20151201_103041Life is fraught with all sorts of real dangers, and I face them all every day.  But I also suffer from acrophobia, the fear of heights.  And I can tell you for a fact that it is not a real thing.  It is a mental disorder that makes it difficult to get up on a ladder and paint the house.    It makes it difficult to walk next to the railing in any balcony.  And yet, I have proof that is a phony fear, a goofy fear, an all-in-your-head sort of thing.  Not only do I face it and overcome it (I have been able to paint the house), but I love the window seat when riding in an airplane.  Looking out the window after take-off is an adventure better than any video game.  I love to fly.  That irrational fear is a different irrational fear.
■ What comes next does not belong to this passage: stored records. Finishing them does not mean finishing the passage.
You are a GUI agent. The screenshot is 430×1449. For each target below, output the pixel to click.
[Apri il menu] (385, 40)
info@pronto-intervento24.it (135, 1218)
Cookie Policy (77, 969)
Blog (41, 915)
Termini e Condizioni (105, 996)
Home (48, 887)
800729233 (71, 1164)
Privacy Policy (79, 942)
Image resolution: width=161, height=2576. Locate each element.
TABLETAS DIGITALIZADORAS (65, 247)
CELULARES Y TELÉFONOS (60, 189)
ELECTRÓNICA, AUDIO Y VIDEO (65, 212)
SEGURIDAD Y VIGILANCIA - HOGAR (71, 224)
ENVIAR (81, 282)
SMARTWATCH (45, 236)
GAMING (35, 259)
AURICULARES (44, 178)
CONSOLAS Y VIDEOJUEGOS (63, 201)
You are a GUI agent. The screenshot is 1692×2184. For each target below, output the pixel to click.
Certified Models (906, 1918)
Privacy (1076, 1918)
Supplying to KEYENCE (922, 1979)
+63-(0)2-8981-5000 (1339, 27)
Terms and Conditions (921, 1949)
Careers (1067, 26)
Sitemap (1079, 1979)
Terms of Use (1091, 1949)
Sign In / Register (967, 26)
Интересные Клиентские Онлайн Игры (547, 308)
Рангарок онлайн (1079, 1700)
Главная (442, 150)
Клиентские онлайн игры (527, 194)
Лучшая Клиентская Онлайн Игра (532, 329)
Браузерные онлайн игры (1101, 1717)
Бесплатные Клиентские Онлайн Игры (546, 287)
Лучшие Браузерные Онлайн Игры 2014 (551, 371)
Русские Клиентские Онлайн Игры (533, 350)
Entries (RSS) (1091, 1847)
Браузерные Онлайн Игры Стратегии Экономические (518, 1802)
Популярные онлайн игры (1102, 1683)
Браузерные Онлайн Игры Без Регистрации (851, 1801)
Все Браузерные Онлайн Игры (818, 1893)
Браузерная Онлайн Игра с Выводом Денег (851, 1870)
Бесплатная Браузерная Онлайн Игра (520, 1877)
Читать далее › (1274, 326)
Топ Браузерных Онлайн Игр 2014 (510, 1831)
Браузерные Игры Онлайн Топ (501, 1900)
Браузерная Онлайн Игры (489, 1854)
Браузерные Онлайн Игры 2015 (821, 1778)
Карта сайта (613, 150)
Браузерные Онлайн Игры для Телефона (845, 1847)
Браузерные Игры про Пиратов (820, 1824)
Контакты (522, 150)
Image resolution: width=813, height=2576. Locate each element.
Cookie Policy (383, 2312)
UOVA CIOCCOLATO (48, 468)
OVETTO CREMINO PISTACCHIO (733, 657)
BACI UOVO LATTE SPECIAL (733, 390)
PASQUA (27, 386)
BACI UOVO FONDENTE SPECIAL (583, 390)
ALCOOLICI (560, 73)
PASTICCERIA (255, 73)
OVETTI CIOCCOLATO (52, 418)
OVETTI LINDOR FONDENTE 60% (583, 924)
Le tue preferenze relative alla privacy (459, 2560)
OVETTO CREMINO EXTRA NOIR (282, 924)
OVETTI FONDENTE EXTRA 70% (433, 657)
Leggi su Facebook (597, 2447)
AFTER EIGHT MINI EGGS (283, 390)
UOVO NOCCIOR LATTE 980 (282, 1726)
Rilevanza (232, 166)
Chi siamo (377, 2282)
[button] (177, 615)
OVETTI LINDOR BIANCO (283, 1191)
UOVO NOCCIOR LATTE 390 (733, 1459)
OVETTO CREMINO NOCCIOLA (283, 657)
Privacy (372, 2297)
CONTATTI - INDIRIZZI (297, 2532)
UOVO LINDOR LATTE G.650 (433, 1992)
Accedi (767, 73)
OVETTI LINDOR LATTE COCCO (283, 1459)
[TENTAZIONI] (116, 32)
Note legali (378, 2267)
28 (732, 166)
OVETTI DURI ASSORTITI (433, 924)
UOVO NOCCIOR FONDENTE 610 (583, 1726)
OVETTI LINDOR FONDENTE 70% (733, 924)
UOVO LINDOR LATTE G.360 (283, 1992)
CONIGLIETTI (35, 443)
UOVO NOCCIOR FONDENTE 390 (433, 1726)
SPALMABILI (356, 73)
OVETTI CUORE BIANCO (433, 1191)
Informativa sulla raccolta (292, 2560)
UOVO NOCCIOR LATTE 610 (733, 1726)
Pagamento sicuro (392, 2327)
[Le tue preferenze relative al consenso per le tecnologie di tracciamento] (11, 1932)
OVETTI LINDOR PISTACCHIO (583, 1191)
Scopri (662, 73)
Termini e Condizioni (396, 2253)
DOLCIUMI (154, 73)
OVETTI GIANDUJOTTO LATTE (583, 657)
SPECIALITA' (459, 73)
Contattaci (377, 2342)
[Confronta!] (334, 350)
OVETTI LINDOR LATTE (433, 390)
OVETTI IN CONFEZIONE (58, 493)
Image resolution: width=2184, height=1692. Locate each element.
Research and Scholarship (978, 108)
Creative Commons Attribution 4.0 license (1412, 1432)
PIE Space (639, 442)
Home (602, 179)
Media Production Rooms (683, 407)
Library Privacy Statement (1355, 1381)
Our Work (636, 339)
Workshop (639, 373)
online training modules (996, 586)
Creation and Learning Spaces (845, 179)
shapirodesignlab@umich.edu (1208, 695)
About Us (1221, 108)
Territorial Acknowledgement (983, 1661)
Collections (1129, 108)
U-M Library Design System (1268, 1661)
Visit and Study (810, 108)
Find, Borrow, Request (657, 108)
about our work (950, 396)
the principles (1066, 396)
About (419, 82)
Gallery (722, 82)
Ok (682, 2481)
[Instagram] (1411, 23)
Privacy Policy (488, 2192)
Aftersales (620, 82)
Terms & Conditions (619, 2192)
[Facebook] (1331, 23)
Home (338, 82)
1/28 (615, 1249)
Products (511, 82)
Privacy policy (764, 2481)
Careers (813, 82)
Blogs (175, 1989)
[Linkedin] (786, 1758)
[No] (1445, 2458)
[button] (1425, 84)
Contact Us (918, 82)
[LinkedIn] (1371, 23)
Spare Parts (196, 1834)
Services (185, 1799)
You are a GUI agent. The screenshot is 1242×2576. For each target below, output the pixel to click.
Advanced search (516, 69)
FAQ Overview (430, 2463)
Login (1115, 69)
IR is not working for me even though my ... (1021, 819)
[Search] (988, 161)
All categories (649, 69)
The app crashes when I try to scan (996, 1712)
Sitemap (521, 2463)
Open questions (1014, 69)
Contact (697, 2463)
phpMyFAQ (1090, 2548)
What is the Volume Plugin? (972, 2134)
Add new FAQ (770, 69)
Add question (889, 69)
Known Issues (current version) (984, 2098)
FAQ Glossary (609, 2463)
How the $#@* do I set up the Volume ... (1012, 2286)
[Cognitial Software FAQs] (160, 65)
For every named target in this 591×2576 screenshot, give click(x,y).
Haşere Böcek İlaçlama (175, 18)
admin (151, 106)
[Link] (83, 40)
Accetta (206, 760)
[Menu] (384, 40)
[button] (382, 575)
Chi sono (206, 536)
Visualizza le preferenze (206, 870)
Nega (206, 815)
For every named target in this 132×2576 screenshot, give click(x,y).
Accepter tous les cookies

And yet, acrophobia paralyzed me once in a panic attack.  We were visiting Arches National Park in Utah.  My wife thinks it’s rather funny to watch me cringe when she can walk up to the edge of a cliff and look over.  She wanted to take a picture of the Princess when our daughter was only five, and she had her backed up near the edge to take the picture with a big deep hole behind her.  I strenuously objected, and would’ve gone out and grabbed her, but I was paralyzed with fear, and I realized I might very well pitch us both over the edge.  In spite of my objections, the picture was taken.  The Princess even jumped up and down a couple of times before she left the edge.  I was curled up in the passenger seat of the van after that with my hands over my eyes and shaking like someone was electrocuting me.  The wife got a good laugh at my expense, and my suffering was entirely too real, though no one else in the car believed it.  (Yes, that certainly made it better, didn’t it?)

My Art

But life is like that.  In so many ways we live our lives on the very edge of the metaphorical cliff.  I have six incurable diseases and I am a cancer survivor.  But I am not taking my four medicines any more because of the cost and what health insurance refuses to pay.  I can’t even afford the copay at the doctor’s office as often as I really ought to be going.  Climate talks in Paris are trying to solve the global warming crisis, but scientists report things like the methane gasses from the melting permafrost, and we realize it may already be too late.  The world may become a boiling ball of heat and acid rain like the planet Venus because so many corporations for so many years put profit margins above environmental protections.  We may succeed in snuffing out life on earth, so I am seriously not alone being on the brink of a plummet into the permanent darkness of non-existence.  But what can you really do?  Do you stop living?  Do you curl up in a fetal ball and quake with fear?

I choose to dance.  I have proven time and time again that I can overcome that irrational fear.  It does not have to rob me of joy and make me suffer.  It is all a matter of the choices we make.  I do my best to recycle and plant growing things that make oxygen out of carbon dioxide.  I do my best not to get sick.  I choose to do what I believe is the wisest thing to do in the face of the deep dark precipice.  I choose to dance.